[Stored data entries]
# # #
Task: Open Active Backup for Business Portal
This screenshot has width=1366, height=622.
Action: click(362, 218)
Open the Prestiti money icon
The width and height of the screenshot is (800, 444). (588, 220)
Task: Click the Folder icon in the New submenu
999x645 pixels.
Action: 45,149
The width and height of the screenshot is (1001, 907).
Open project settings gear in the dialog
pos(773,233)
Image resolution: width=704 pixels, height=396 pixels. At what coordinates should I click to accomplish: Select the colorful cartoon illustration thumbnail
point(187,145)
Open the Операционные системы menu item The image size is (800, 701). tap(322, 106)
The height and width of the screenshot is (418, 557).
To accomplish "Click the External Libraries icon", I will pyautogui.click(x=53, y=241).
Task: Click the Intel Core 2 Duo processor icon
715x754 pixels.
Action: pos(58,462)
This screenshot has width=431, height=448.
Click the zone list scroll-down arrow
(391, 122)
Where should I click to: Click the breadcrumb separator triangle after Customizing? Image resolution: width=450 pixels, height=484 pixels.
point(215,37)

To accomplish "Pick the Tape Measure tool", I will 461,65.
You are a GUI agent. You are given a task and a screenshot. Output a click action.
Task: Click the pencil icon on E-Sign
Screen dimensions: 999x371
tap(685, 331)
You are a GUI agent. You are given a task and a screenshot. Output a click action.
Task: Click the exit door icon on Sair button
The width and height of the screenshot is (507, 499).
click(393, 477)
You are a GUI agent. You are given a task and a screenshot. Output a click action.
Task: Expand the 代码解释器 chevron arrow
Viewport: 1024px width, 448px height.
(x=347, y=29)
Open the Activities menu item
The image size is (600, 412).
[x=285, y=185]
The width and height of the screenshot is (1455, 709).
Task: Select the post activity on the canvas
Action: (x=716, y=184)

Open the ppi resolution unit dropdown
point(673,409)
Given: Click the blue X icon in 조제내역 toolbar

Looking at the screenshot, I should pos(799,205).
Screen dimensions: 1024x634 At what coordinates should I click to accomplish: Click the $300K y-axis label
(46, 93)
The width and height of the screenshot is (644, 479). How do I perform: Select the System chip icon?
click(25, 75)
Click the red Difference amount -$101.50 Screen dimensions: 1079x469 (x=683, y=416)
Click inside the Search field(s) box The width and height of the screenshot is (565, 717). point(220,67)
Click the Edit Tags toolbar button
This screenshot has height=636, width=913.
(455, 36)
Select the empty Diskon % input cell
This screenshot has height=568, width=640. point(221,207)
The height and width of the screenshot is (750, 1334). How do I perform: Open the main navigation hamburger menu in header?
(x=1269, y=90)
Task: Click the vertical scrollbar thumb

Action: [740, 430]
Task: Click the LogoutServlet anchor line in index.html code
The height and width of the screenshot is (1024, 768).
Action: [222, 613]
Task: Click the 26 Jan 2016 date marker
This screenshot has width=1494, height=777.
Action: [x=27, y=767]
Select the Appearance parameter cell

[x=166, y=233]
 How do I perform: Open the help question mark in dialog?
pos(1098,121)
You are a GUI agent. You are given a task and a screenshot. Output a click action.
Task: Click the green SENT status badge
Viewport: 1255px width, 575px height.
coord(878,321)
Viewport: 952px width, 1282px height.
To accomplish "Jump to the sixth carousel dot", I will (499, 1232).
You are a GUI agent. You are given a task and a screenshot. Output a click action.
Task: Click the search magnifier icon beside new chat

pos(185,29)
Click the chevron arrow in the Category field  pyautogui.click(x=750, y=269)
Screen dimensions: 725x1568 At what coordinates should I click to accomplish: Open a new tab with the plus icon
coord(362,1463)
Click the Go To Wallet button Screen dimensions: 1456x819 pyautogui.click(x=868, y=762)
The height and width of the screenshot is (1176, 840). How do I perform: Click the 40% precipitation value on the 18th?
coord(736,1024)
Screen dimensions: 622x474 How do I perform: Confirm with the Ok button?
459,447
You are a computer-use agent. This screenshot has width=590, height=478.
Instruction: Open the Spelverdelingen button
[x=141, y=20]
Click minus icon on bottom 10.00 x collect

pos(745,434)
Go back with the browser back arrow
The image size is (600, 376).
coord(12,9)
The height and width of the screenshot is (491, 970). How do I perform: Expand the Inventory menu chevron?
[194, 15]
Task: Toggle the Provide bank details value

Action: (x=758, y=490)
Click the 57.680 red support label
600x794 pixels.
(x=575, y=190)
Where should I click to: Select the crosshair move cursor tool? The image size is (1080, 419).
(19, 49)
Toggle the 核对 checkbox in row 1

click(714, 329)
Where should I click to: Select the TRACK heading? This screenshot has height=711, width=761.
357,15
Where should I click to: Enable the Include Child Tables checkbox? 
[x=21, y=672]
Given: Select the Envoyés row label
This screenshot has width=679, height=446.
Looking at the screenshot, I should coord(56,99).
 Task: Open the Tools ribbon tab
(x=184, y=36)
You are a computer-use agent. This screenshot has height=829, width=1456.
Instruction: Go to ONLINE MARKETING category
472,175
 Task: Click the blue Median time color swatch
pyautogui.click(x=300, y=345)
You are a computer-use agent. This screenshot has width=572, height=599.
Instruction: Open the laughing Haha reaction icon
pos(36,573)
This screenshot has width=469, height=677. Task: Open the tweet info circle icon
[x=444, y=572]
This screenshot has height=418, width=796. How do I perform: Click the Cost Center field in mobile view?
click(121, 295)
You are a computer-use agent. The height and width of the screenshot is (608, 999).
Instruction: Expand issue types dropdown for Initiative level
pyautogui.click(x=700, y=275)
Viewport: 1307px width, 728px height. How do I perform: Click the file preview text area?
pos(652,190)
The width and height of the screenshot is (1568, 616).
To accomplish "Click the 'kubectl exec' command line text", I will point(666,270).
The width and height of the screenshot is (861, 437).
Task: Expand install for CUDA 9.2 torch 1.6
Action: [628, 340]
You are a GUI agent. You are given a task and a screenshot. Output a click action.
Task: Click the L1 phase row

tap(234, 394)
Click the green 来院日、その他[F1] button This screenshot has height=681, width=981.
# # #
Work request: Repeat each entry above exactly as shown.

Reply:
Task: Open Active Backup for Business Portal
This screenshot has width=1366, height=622.
Action: click(362, 218)
Open the Prestiti money icon
The width and height of the screenshot is (800, 444). (588, 220)
Task: Click the Folder icon in the New submenu
999x645 pixels.
Action: 45,149
The width and height of the screenshot is (1001, 907).
Open project settings gear in the dialog
pos(773,233)
Image resolution: width=704 pixels, height=396 pixels. At what coordinates should I click to accomplish: Select the colorful cartoon illustration thumbnail
point(187,145)
Open the Операционные системы menu item The image size is (800, 701). tap(322, 106)
The height and width of the screenshot is (418, 557).
To accomplish "Click the External Libraries icon", I will pyautogui.click(x=53, y=241).
Task: Click the Intel Core 2 Duo processor icon
715x754 pixels.
Action: pos(58,462)
This screenshot has width=431, height=448.
Click the zone list scroll-down arrow
(391, 122)
Where should I click to: Click the breadcrumb separator triangle after Customizing? Image resolution: width=450 pixels, height=484 pixels.
point(215,37)

To accomplish "Pick the Tape Measure tool", I will 461,65.
You are a GUI agent. You are given a task and a screenshot. Output a click action.
Task: Click the pencil icon on E-Sign
Screen dimensions: 999x371
tap(685, 331)
You are a GUI agent. You are given a task and a screenshot. Output a click action.
Task: Click the exit door icon on Sair button
The width and height of the screenshot is (507, 499).
click(393, 477)
You are a GUI agent. You are given a task and a screenshot. Output a click action.
Task: Expand the 代码解释器 chevron arrow
Viewport: 1024px width, 448px height.
(x=347, y=29)
Open the Activities menu item
The image size is (600, 412).
[x=285, y=185]
The width and height of the screenshot is (1455, 709).
Task: Select the post activity on the canvas
Action: (x=716, y=184)

Open the ppi resolution unit dropdown
point(673,409)
Given: Click the blue X icon in 조제내역 toolbar

Looking at the screenshot, I should pos(799,205).
Screen dimensions: 1024x634 At what coordinates should I click to accomplish: Click the $300K y-axis label
(46, 93)
The width and height of the screenshot is (644, 479). How do I perform: Select the System chip icon?
click(25, 75)
Click the red Difference amount -$101.50 Screen dimensions: 1079x469 (x=683, y=416)
Click inside the Search field(s) box The width and height of the screenshot is (565, 717). point(220,67)
Click the Edit Tags toolbar button
This screenshot has height=636, width=913.
(455, 36)
Select the empty Diskon % input cell
This screenshot has height=568, width=640. point(221,207)
The height and width of the screenshot is (750, 1334). How do I perform: Open the main navigation hamburger menu in header?
(x=1269, y=90)
Task: Click the vertical scrollbar thumb

Action: [740, 430]
Task: Click the LogoutServlet anchor line in index.html code
The height and width of the screenshot is (1024, 768).
Action: [222, 613]
Task: Click the 26 Jan 2016 date marker
This screenshot has width=1494, height=777.
Action: [x=27, y=767]
Select the Appearance parameter cell

[x=166, y=233]
 How do I perform: Open the help question mark in dialog?
pos(1098,121)
You are a GUI agent. You are given a task and a screenshot. Output a click action.
Task: Click the green SENT status badge
Viewport: 1255px width, 575px height.
coord(878,321)
Viewport: 952px width, 1282px height.
To accomplish "Jump to the sixth carousel dot", I will (499, 1232).
You are a GUI agent. You are given a task and a screenshot. Output a click action.
Task: Click the search magnifier icon beside new chat

pos(185,29)
Click the chevron arrow in the Category field  pyautogui.click(x=750, y=269)
Screen dimensions: 725x1568 At what coordinates should I click to accomplish: Open a new tab with the plus icon
coord(362,1463)
Click the Go To Wallet button Screen dimensions: 1456x819 pyautogui.click(x=868, y=762)
The height and width of the screenshot is (1176, 840). How do I perform: Click the 40% precipitation value on the 18th?
coord(736,1024)
Screen dimensions: 622x474 How do I perform: Confirm with the Ok button?
459,447
You are a computer-use agent. This screenshot has width=590, height=478.
Instruction: Open the Spelverdelingen button
[x=141, y=20]
Click minus icon on bottom 10.00 x collect

pos(745,434)
Go back with the browser back arrow
The image size is (600, 376).
coord(12,9)
The height and width of the screenshot is (491, 970). How do I perform: Expand the Inventory menu chevron?
[194, 15]
Task: Toggle the Provide bank details value

Action: (x=758, y=490)
Click the 57.680 red support label
600x794 pixels.
(x=575, y=190)
Where should I click to: Select the crosshair move cursor tool? The image size is (1080, 419).
(19, 49)
Toggle the 核对 checkbox in row 1

click(714, 329)
Where should I click to: Select the TRACK heading? This screenshot has height=711, width=761.
357,15
Where should I click to: Enable the Include Child Tables checkbox? 
[x=21, y=672]
Given: Select the Envoyés row label
This screenshot has width=679, height=446.
Looking at the screenshot, I should coord(56,99).
 Task: Open the Tools ribbon tab
(x=184, y=36)
You are a computer-use agent. This screenshot has height=829, width=1456.
Instruction: Go to ONLINE MARKETING category
472,175
 Task: Click the blue Median time color swatch
pyautogui.click(x=300, y=345)
You are a computer-use agent. This screenshot has width=572, height=599.
Instruction: Open the laughing Haha reaction icon
pos(36,573)
This screenshot has width=469, height=677. Task: Open the tweet info circle icon
[x=444, y=572]
This screenshot has height=418, width=796. How do I perform: Click the Cost Center field in mobile view?
click(121, 295)
You are a computer-use agent. The height and width of the screenshot is (608, 999).
Instruction: Expand issue types dropdown for Initiative level
pyautogui.click(x=700, y=275)
Viewport: 1307px width, 728px height. How do I perform: Click the file preview text area?
pos(652,190)
The width and height of the screenshot is (1568, 616).
To accomplish "Click the 'kubectl exec' command line text", I will point(666,270).
The width and height of the screenshot is (861, 437).
Task: Expand install for CUDA 9.2 torch 1.6
Action: [628, 340]
You are a GUI agent. You are given a task and a screenshot. Output a click action.
Task: Click the L1 phase row

tap(234, 394)
Click the green 来院日、その他[F1] button This screenshot has height=681, width=981.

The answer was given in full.